ONLamp.com    
 Published on ONLamp.com (http://www.onlamp.com/)
 See this if you're having trouble printing code examples


Simplify Business Logic with PHP DataObjects

by Darryl Patterson
08/05/2004

Simple Data Objects with PHP 5

Working with a database is an everyday exercise for web developers these days. From simple form processing to large-scale web applications, we almost always need a database. After working on a few projects, it doesn't take very long to realize that the same four simple database tasks repeat many times in virtually all projects. These four tasks are:

  1. Finding records (SELECT).
  2. Updating existing records (UPDATE).
  3. Adding new records (INSERT).
  4. Removing records (DELETE).

You find yourself re-typing or copying and pasting your queries throughout your code, slightly modifying them as necessary in various places. Many folks resort to a data abstraction layer, such as Pear::DB or DBX. Using a data abstraction layer is a good thing, but its main goal is to make the RDBMS transparent, allowing you to change database vendors fairly easily.

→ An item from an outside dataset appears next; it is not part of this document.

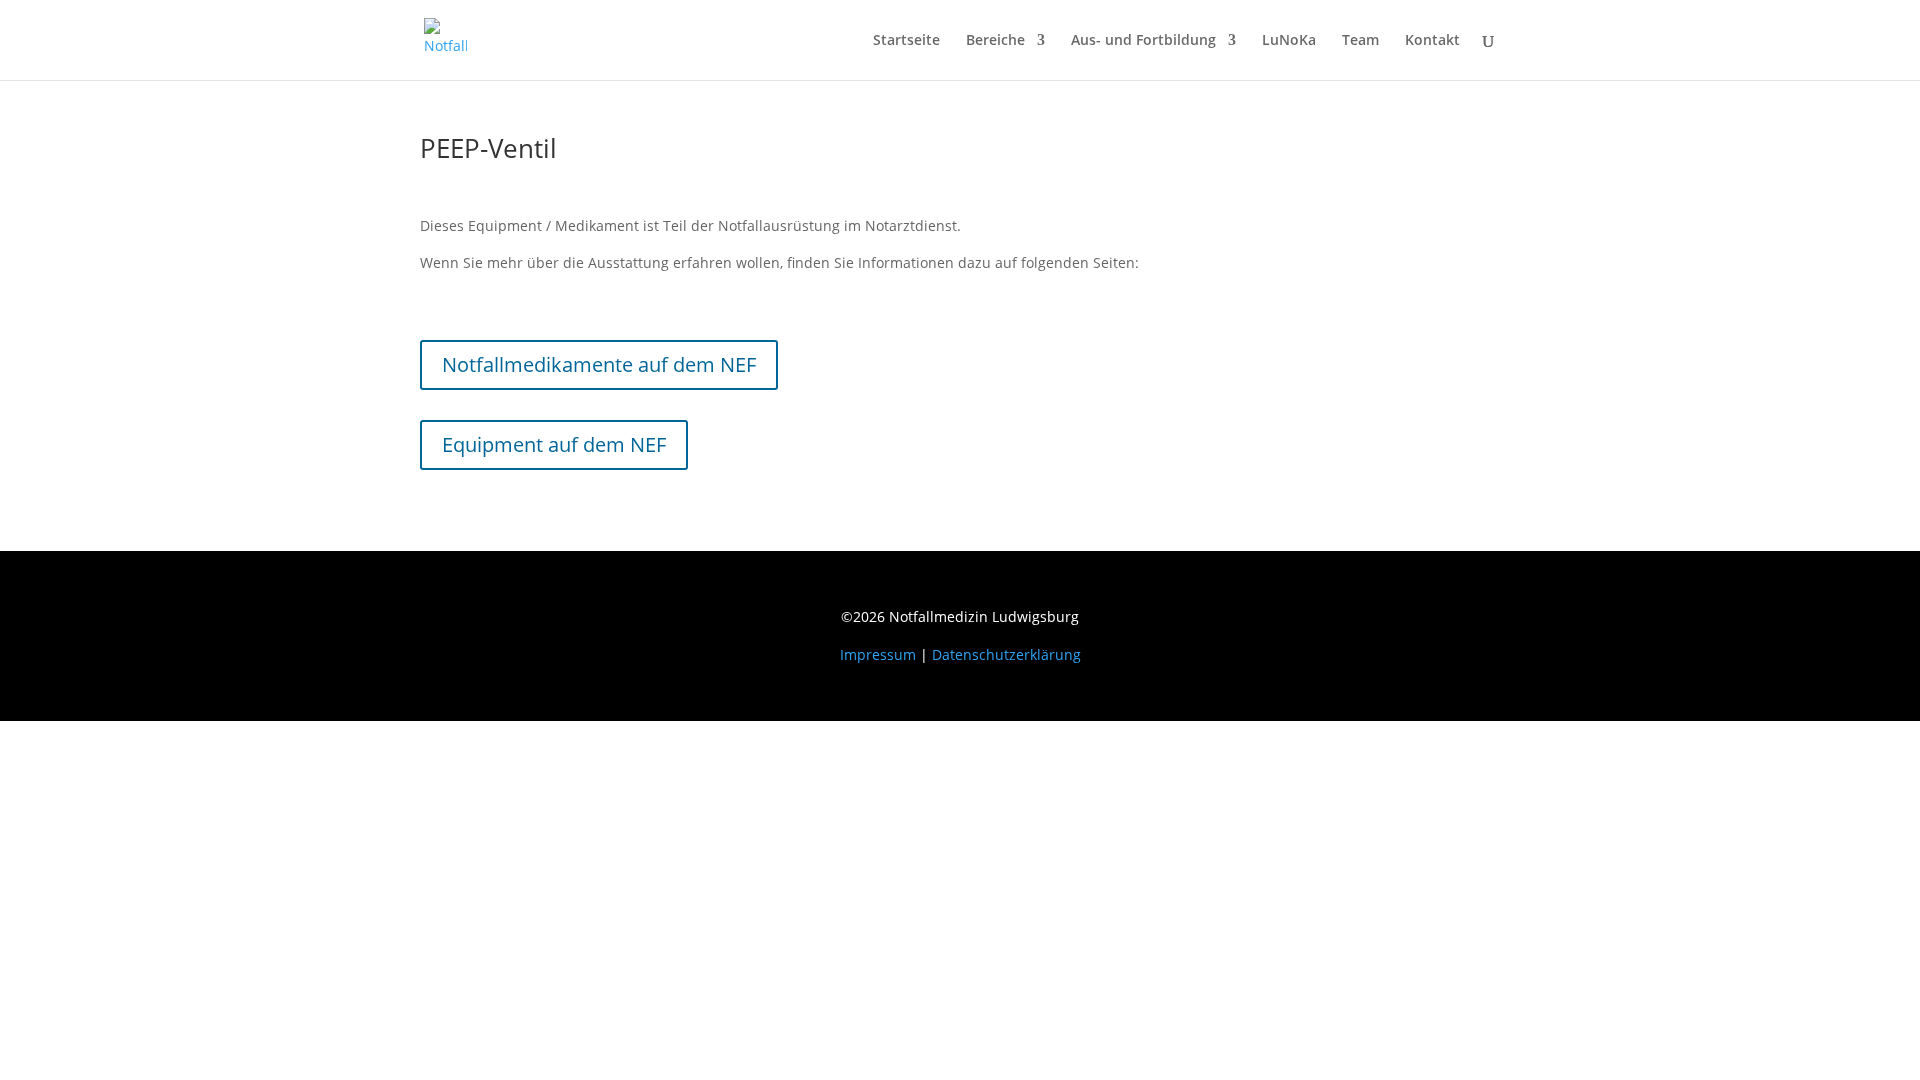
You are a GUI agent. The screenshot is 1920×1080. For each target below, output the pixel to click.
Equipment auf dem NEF (554, 444)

A database abstraction layer doesn't offer a way to abstract the table structure of your database, since it can't standardize the way your functional code accesses data in your database. This is where having a separate data access layer can help out. You can implement data access layers in more than one way, but here, we're interested in DataObjects.

The concept of DataObjects comes from some very well-documented design patterns, namely the Data Access Object and Transfer Object patterns. These patterns can be quite complex, but with a little imagination, we can use their fundamental ideas and purpose to make our own data layer in PHP 5 much easier to work with. Let's dig in.

What is a DataObject?

As just mentioned, the idea of a DataObject comes from a design pattern. If you've ever looked into design patterns at all, you'll know that they often depend on object orientation. That said, we will make extensive use of PHP 5's new object model. We'll also use MySQL for the examples (although it's also easy to use something like Pear::DB).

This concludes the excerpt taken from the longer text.